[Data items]

##############################

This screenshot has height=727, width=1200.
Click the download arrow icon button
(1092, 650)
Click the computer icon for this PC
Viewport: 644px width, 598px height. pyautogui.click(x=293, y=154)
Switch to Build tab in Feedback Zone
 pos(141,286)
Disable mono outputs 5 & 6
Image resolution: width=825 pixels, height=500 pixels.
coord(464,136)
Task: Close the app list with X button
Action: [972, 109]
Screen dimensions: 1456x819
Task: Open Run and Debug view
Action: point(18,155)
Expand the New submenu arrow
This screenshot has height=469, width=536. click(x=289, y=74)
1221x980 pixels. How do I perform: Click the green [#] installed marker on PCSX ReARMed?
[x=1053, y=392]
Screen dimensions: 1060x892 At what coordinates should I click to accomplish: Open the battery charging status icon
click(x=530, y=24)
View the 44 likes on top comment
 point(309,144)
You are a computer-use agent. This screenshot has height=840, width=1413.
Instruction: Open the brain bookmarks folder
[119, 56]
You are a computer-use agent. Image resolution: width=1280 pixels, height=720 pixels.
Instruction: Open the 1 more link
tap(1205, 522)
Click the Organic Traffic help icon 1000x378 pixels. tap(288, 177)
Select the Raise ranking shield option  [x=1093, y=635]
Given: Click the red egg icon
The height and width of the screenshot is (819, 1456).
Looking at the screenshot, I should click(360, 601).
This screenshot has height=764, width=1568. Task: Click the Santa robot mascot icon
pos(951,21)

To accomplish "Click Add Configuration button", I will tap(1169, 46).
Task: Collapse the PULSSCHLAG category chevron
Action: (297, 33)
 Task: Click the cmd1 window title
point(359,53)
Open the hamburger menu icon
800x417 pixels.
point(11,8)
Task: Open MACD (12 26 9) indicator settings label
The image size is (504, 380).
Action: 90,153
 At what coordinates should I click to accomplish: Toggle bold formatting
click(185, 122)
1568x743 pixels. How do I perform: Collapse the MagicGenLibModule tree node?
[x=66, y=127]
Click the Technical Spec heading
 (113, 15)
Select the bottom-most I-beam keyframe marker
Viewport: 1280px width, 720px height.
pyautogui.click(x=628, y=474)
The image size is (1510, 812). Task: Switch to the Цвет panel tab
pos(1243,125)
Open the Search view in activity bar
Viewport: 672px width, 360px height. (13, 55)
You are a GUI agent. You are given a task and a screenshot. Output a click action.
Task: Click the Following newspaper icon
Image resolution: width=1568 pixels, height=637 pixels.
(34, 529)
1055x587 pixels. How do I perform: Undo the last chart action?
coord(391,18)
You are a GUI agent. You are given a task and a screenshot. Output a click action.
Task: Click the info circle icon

##############################

- Task brief:
Copy the entries above verbatim, everything from the line containing "You are a computer-use agent. This" down to the line containing "Select the Raise", both included.

- Answer below:
You are a computer-use agent. This screenshot has height=840, width=1413.
Instruction: Open the brain bookmarks folder
[119, 56]
You are a computer-use agent. Image resolution: width=1280 pixels, height=720 pixels.
Instruction: Open the 1 more link
tap(1205, 522)
Click the Organic Traffic help icon 1000x378 pixels. tap(288, 177)
Select the Raise ranking shield option  [x=1093, y=635]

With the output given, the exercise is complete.